外源性生成淋巴祖细胞的双重命运图谱

引言：DLL4平台构建的淋巴分化模型
通过将CD34⁺造血干细胞与固定化DLL4及细胞因子共培养7天，研究团队建立了可稳定生成CD7⁺淋巴祖细胞的标准化平台。早期研究已证实这些祖细胞能加速胸腺移植后的T细胞重建，但其分子特征和异质性尚未阐明。

方法：多组学解析细胞异质性
采用单细胞转录组测序（scRNAseq）和质谱流式（CyTOF）对脐带血（CB）与动员外周血（mPB）来源的祖细胞进行联合分析。

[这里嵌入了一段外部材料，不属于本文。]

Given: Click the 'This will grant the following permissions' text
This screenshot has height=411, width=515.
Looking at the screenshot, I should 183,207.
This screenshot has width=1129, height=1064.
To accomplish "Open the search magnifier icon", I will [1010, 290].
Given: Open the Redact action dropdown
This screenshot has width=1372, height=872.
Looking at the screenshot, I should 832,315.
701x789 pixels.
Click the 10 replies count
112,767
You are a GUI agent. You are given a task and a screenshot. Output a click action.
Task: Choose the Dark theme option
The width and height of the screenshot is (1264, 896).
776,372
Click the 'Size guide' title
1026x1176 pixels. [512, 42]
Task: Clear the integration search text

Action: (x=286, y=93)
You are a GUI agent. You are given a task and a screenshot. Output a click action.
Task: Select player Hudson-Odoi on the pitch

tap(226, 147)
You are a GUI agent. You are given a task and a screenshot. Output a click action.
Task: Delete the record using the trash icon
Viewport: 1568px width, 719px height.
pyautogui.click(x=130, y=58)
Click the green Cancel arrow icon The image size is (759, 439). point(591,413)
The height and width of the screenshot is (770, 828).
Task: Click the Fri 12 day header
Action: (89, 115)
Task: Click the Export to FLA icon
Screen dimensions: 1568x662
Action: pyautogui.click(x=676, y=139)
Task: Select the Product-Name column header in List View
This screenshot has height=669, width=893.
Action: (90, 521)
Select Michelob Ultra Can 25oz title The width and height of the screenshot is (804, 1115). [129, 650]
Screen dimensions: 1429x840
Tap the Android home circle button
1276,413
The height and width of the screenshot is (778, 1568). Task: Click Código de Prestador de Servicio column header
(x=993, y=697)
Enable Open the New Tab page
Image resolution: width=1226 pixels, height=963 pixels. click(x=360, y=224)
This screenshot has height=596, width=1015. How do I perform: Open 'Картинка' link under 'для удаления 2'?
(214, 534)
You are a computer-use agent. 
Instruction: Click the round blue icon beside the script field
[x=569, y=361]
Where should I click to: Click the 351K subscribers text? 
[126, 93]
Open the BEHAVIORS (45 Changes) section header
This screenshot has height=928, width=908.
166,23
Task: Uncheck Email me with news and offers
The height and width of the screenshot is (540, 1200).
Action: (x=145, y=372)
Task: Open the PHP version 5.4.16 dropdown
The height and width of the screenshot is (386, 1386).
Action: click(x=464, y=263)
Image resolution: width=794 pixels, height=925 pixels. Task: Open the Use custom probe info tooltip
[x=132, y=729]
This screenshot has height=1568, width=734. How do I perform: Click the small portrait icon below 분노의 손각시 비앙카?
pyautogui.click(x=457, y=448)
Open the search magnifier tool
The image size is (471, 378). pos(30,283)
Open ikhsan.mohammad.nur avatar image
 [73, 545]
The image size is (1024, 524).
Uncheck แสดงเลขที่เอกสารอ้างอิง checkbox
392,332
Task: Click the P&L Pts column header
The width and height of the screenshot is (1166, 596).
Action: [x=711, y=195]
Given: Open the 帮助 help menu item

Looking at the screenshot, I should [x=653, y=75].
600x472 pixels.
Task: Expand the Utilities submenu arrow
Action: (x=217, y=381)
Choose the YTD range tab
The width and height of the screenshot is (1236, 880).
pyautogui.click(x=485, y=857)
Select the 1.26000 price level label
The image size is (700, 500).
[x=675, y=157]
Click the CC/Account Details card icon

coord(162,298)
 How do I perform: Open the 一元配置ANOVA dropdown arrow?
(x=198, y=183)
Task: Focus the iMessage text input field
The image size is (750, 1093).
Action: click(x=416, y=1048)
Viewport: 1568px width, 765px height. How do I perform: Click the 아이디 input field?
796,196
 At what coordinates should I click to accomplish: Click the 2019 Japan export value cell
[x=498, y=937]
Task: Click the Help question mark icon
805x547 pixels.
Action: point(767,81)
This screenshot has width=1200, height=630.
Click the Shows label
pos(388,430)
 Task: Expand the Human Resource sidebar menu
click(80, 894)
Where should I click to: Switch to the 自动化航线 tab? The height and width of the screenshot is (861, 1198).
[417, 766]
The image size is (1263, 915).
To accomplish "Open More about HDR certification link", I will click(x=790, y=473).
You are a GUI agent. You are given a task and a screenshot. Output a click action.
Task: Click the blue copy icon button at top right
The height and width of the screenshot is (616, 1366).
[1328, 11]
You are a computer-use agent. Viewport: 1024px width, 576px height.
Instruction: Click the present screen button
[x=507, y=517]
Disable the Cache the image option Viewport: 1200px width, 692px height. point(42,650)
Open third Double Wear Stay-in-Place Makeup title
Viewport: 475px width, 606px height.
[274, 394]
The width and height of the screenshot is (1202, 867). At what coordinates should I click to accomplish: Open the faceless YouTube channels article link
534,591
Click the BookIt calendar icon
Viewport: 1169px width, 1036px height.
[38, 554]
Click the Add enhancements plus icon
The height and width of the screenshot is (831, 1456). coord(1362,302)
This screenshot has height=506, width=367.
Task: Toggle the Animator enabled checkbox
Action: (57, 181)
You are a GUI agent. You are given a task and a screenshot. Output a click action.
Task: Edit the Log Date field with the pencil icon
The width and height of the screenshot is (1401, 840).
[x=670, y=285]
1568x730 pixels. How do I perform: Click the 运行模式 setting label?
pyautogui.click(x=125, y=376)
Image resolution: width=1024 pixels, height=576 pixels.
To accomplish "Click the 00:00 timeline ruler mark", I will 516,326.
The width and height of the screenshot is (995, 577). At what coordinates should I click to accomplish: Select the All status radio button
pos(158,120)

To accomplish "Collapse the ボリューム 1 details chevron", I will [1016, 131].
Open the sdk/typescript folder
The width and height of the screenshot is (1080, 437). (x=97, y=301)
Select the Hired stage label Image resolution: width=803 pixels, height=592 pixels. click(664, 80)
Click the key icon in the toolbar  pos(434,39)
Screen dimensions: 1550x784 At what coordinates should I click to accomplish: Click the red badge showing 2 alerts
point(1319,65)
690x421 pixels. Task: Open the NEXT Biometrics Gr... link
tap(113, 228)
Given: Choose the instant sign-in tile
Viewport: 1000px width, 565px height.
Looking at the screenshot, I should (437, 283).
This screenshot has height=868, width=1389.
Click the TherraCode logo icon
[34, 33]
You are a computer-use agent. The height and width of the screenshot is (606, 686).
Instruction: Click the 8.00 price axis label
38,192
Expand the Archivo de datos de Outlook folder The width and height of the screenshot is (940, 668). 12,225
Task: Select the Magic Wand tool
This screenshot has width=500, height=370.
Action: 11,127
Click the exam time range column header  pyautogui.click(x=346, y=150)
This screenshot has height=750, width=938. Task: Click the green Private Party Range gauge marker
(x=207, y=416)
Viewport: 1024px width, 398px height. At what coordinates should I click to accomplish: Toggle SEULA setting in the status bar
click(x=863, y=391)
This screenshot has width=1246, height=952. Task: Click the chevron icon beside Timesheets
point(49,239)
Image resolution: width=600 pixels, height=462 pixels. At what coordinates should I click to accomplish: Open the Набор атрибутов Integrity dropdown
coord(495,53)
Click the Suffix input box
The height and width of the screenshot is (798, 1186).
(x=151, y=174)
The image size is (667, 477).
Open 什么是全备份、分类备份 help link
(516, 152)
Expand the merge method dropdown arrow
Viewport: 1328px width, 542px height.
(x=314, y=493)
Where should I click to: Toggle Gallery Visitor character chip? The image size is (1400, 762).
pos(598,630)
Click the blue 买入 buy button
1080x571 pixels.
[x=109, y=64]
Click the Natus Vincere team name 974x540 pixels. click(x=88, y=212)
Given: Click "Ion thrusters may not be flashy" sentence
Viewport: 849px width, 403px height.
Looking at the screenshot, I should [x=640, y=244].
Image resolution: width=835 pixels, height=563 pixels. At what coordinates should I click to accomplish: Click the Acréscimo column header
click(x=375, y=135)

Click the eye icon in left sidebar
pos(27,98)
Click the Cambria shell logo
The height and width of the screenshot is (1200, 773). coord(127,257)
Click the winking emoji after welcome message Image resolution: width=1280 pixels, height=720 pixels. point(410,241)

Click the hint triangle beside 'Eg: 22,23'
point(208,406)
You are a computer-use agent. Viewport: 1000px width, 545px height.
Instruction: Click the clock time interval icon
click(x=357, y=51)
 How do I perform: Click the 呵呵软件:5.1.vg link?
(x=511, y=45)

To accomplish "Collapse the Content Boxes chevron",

数据整合后，40,048个细胞被划分为14个亚群，其中80%表达T系早期标志CD7。

结果：胸腺早期发育的体外重现
UMAP降维分析显示CD7⁺细胞形成7个亚群：

• 簇0：高表达细胞周期基因（CDK1、MKI67），处于淋巴定向早期
• 簇1-3：上调NOTCH通路基因（NRARP）和T系转录因子（TCF7、BCL11B）
• 簇3：富集胸腺归巢分子（CXCR4、ITGA4），提示更成熟状态
• 簇5：活跃增殖的过渡态细胞

与人类胸腺细胞数据库比对发现，这些细胞与双阴性（DN1/DN2）阶段胸腺细胞高度相似，证实其生理相关性。

ILC/NK潜能的分子证据
关键发现是簇4/6特异性表达：

• ILC标志：KLRB1（CD161）、ID2、NFIL3、KIT
• NK效应分子：GZMA、PRF1、NCAM1（CD56）
  伪时序分析揭示两条发育轨迹：L1（T系）高表达NOTCH靶基因，L2（ILC系）富集ITGB7等迁移分子。

功能验证：命运可塑性与临床潜力
通过分选CD161⁺与CD161^-群体发现：

• 二者在IL15培养中均能分化为CD56⁺ NK细胞
• OP9-DLL1体系下均可生成TCRαβ⁺ T细胞，但CD161^-组效率更高
• 新生NSG小鼠模型中，两组均实现胸腺定植

BCL11B的调控新机制
利用报告基因hESC模型揭示：

• BCL11B⁺祖细胞保留NK分化能力但丧失髓系潜能
• 单等位基因失活导致DP细胞生成障碍，提示剂量依赖性调控

讨论：治疗前景与科学启示
该研究突破性地揭示：

1. DLL4平台模拟了胸腺内T/ILC双潜能前体的发育环境
2. CD161⁺群体可能代表人类胸腺内NK前体细胞
3. BCL11B通过"髓系刹车"机制维持淋系定向，为免疫缺陷（如22q11.2缺失综合征）提供治疗靶点

目前该平台已进入I/II期临床试验，未来或可通过微环境调控定向生成特定淋巴亚群，为癌症、感染及衰老相关免疫功能障碍提供精准治疗方案。